• What you have to do: Copy out every line from the records that includes "magnifier".

########################################

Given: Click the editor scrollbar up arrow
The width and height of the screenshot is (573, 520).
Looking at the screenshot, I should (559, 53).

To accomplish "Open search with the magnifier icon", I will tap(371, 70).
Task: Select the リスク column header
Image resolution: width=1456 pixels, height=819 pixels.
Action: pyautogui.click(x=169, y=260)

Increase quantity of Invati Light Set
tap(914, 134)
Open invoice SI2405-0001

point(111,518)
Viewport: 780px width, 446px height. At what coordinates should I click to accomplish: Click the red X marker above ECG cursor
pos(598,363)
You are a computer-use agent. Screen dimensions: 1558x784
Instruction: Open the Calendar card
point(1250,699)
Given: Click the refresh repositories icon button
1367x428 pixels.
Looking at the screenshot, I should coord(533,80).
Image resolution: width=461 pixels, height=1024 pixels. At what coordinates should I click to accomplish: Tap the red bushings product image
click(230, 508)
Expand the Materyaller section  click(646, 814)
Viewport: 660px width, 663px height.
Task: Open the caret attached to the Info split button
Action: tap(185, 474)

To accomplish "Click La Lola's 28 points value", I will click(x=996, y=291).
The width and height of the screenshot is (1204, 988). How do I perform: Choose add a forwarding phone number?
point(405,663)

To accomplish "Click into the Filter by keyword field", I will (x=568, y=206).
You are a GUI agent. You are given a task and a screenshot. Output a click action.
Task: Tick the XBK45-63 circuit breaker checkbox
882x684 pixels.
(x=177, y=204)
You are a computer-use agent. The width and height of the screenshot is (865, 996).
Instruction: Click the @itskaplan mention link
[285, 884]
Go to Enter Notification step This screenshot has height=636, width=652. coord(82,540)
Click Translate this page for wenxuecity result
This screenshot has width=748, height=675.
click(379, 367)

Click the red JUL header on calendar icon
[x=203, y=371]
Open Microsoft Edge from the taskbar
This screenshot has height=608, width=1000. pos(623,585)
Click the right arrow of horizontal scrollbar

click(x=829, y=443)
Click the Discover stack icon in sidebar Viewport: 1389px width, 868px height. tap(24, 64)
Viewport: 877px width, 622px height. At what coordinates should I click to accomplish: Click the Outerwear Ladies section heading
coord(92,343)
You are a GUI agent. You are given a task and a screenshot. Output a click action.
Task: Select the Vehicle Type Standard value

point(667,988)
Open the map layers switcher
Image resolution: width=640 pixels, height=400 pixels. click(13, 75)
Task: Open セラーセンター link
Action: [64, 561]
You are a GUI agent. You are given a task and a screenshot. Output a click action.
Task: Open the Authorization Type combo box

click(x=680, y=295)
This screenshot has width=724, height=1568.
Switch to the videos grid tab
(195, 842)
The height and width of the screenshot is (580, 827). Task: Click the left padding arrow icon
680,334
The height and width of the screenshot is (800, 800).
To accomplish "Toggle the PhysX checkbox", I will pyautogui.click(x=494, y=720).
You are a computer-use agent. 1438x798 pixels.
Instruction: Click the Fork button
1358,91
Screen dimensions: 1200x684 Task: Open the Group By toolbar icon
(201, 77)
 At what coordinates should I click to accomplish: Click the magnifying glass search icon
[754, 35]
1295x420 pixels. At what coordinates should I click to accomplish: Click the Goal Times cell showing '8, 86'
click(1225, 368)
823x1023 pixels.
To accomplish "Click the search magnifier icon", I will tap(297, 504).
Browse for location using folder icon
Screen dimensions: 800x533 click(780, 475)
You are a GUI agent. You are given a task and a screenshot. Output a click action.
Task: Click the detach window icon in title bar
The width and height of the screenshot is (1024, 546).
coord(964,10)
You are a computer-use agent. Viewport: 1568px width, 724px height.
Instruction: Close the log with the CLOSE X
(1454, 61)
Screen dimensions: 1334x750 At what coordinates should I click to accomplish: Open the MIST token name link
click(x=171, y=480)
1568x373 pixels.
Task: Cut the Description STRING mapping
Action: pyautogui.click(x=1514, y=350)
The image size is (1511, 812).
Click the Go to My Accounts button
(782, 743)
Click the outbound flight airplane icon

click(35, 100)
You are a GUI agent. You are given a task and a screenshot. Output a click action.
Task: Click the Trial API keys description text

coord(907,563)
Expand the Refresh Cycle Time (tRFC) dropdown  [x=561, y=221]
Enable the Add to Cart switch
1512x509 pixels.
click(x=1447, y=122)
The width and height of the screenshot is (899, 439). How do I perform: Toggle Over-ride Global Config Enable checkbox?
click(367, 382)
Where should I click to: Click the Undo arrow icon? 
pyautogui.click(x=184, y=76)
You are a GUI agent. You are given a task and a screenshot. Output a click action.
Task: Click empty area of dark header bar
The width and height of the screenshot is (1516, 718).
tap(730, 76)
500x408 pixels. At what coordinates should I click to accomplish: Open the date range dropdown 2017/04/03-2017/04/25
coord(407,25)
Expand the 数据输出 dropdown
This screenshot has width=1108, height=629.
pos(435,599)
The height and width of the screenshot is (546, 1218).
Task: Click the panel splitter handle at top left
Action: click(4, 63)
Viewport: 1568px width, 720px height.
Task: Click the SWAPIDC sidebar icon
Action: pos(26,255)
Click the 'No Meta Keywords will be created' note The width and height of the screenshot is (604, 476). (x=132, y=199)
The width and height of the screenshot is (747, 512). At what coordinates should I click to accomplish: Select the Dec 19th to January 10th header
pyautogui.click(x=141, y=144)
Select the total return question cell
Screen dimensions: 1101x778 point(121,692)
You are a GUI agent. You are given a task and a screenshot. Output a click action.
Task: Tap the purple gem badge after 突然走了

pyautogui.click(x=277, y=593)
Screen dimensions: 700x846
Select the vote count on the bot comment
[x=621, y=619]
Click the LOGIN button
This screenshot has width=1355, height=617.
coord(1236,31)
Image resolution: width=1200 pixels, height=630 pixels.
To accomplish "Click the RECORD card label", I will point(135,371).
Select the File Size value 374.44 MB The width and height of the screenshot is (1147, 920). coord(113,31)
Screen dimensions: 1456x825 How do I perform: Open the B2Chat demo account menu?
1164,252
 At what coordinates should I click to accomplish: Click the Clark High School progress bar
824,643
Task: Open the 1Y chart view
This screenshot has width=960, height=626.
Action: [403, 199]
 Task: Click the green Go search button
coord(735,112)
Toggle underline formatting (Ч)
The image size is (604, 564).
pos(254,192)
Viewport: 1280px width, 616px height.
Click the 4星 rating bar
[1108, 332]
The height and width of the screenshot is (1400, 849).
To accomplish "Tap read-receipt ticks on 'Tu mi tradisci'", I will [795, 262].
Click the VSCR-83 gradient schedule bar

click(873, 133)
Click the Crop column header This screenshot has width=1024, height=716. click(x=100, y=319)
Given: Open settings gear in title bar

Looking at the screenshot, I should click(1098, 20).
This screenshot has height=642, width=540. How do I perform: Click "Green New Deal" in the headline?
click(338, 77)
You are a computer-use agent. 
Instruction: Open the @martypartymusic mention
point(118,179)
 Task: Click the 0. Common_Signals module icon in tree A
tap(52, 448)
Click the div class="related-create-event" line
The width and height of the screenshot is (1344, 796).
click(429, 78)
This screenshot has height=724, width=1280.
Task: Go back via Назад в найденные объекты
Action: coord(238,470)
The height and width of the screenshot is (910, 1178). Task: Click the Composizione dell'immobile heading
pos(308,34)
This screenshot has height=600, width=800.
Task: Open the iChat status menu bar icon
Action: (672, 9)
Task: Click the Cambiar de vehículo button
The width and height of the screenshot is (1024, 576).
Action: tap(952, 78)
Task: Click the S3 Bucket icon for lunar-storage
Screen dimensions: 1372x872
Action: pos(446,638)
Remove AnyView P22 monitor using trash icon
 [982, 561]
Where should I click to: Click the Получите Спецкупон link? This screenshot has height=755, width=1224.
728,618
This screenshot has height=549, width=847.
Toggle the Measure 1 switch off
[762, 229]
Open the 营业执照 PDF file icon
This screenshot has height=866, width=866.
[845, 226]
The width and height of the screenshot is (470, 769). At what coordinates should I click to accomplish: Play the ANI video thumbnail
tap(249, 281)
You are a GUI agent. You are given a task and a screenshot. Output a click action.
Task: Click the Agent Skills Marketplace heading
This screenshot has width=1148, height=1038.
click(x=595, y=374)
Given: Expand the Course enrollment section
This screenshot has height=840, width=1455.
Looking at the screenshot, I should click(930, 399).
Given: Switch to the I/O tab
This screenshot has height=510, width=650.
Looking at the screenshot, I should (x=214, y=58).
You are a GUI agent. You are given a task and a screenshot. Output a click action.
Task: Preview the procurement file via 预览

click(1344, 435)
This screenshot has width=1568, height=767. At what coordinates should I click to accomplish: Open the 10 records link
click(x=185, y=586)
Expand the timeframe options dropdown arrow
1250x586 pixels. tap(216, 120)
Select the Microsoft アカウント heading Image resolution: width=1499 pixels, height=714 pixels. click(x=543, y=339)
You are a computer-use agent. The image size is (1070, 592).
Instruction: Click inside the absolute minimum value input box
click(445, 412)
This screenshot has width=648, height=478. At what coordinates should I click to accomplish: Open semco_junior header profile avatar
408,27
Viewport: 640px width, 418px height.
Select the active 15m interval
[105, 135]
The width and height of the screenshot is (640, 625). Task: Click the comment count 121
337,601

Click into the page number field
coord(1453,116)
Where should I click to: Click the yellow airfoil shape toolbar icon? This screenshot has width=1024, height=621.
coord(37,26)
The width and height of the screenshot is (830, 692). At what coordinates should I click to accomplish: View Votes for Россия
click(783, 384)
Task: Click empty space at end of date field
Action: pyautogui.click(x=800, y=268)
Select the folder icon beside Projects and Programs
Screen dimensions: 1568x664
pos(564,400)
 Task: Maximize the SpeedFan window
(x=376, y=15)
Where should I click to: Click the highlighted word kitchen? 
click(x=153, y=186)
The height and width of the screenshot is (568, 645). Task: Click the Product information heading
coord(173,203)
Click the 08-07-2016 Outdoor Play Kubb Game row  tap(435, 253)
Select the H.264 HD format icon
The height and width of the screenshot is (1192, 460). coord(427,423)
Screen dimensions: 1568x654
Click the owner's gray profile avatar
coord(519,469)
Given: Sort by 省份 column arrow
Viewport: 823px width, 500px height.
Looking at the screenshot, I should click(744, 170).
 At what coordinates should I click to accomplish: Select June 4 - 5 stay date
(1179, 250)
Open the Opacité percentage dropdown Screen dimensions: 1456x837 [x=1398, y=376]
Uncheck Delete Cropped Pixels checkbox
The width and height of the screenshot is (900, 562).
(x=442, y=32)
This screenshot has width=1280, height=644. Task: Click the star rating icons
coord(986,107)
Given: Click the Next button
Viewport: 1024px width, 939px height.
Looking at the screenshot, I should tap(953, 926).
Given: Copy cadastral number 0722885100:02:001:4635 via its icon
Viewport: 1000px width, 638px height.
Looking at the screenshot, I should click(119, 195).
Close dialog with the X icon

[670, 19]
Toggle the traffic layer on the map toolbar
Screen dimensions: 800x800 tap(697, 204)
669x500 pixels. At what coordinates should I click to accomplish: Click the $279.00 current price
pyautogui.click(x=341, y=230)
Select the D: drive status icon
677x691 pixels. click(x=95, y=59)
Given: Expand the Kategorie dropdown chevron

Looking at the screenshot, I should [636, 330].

########################################

• Exercise response:
To accomplish "Open search with the magnifier icon", I will tap(371, 70).
To accomplish "Click the search magnifier icon", I will tap(297, 504).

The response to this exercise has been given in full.